Of the two, iPhoto is naturally more Mac-like, although it does use a number of non-standard user interface conventions (in comparison to other Mac apps). Picasa feels like an app brought over from Windows – which it is – and the interface is thus less visually appealing. I also found that iPhoto presented its features in a clearer and more easily accessed way – Picasa has a habit of hiding things in menus.
Both apps will let you create slideshows from your images. To me, iPhoto slideshows look more professional, and allow you to easily import music from iTunes to accompany it. On the other hand, Picasa will let you export your slideshow directly to YouTube; iTunes merely saves a QuickTime file and you’ll need to either upload it manually or use Apple’s iMovie, sold separately, to get it on to YouTube.
iPhoto will let you order prints and other printed items from within the app itself, which is a nice touch – with Picasa it’s necessary to export images first, and then use a third-party service. iPhoto also lets you browse your Flickr sets and Facebook albums from within the app itself, which includes the use of the slideshow features.
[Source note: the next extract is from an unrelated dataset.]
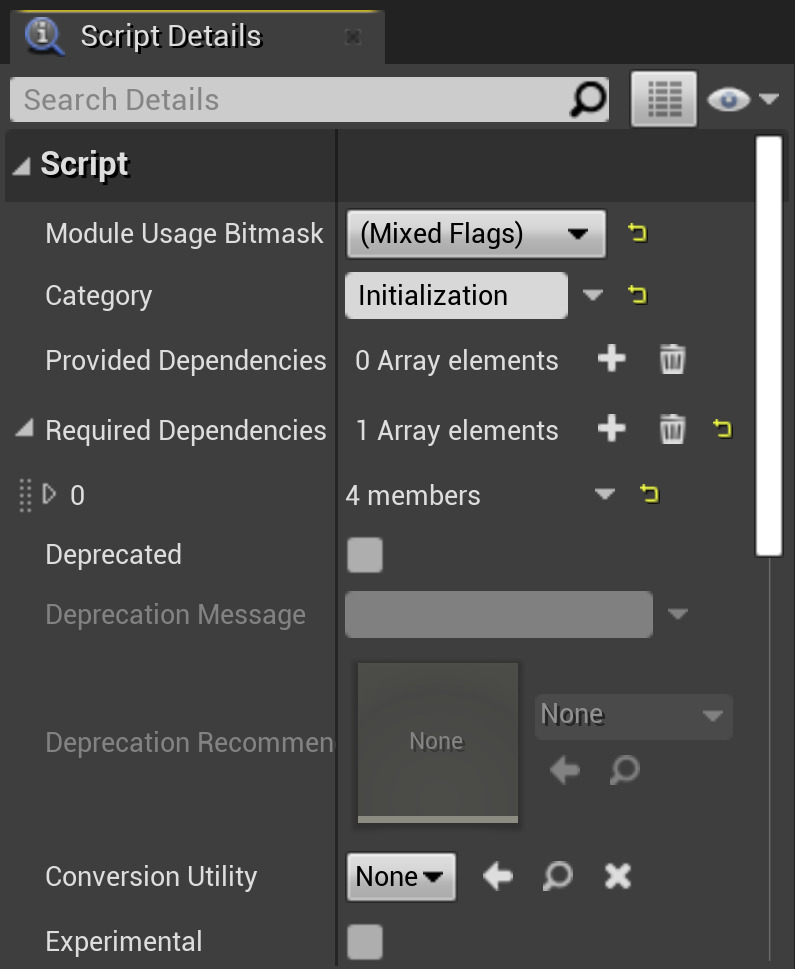Use selected asset for Conversion Utility
The height and width of the screenshot is (969, 795).
[497, 877]
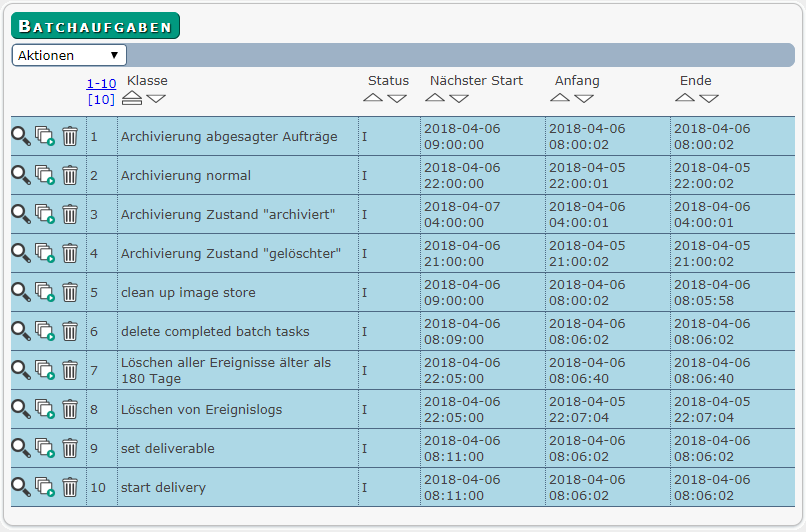
Task: Duplicate the start delivery batch task
Action: tap(45, 487)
Both will let you tag people in your photos, so that you can also browse by person as well as folder or event; iPhoto uses contact information from your Address Book and Facebook, whereas Picasa uses Google Contacts and Google+. When you upload these photos to Facebook or Google+ then these people will be automatically tagged if you are friends with them or have circled them.
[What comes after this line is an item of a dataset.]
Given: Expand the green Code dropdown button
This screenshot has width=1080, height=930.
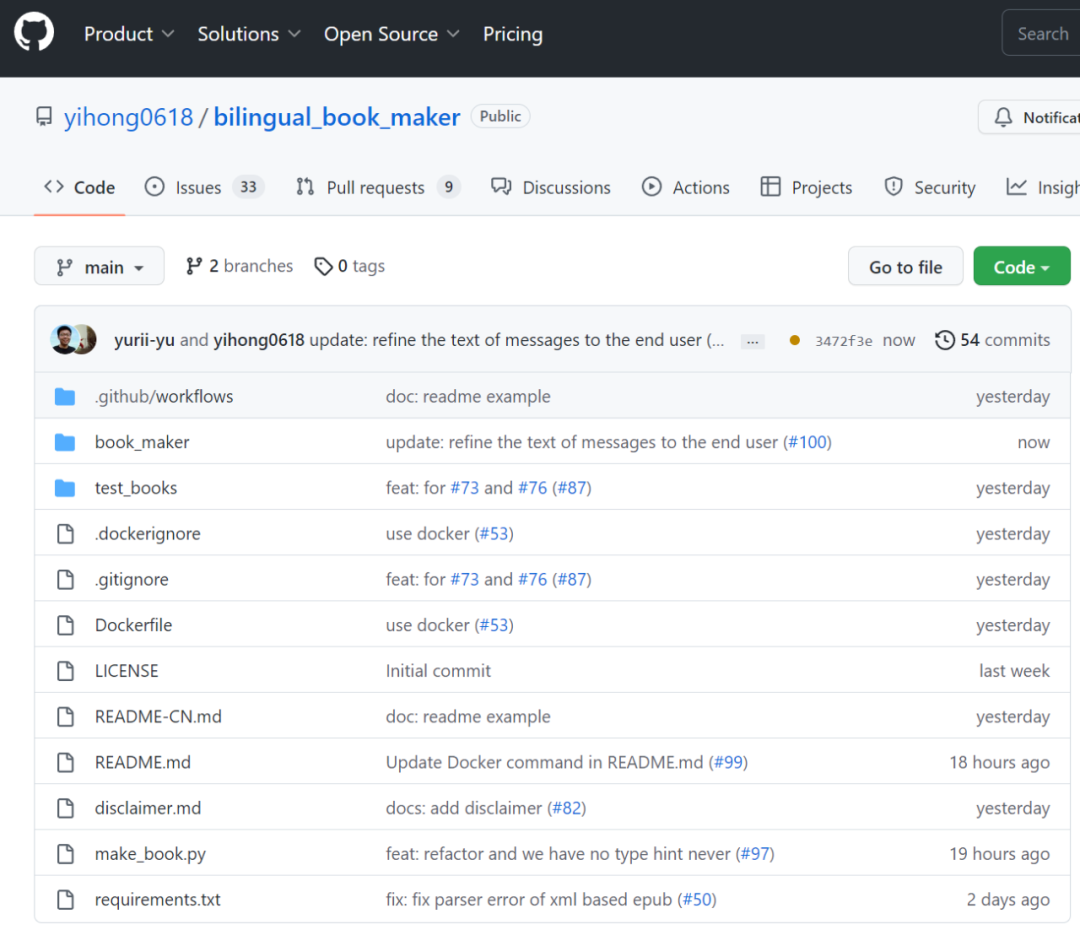Looking at the screenshot, I should [x=1021, y=267].

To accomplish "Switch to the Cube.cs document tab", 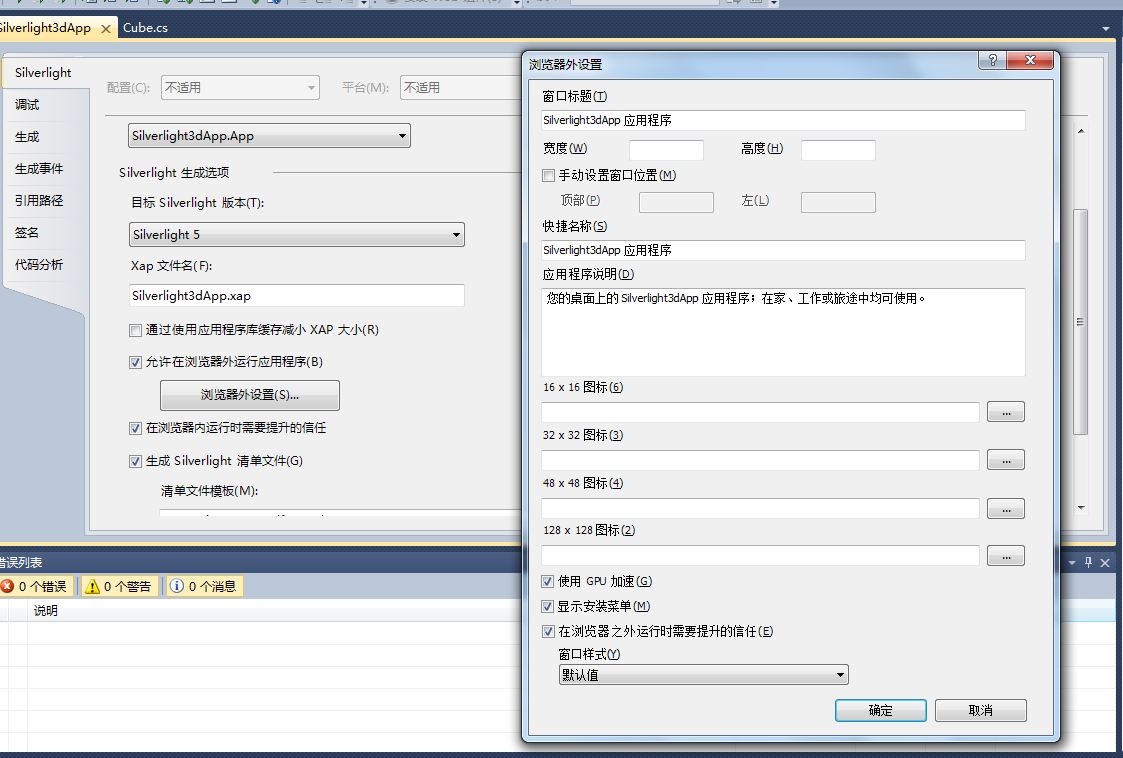I will pos(145,28).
In my experience, Picasa doesn’t see, to get much attention from Google; version 3.9 was still the most recent version as of December 2012, having been out for 9 months; iPhoto has had several minor updates in that time such as adding support for Twitter sharing. Finally, iPhoto naturally supports full-screen mode in OS X Lion and Mountain Lion, which Picasa does not as yet.
On the whole I feel iPhoto has more to offer than Picasa, but by switching from one to the other I’ve had to sacrifice some features (and speed). Consequently I imagine that there are some people for whom Picasa will clearly be the best option – but, in my case, it isn’t.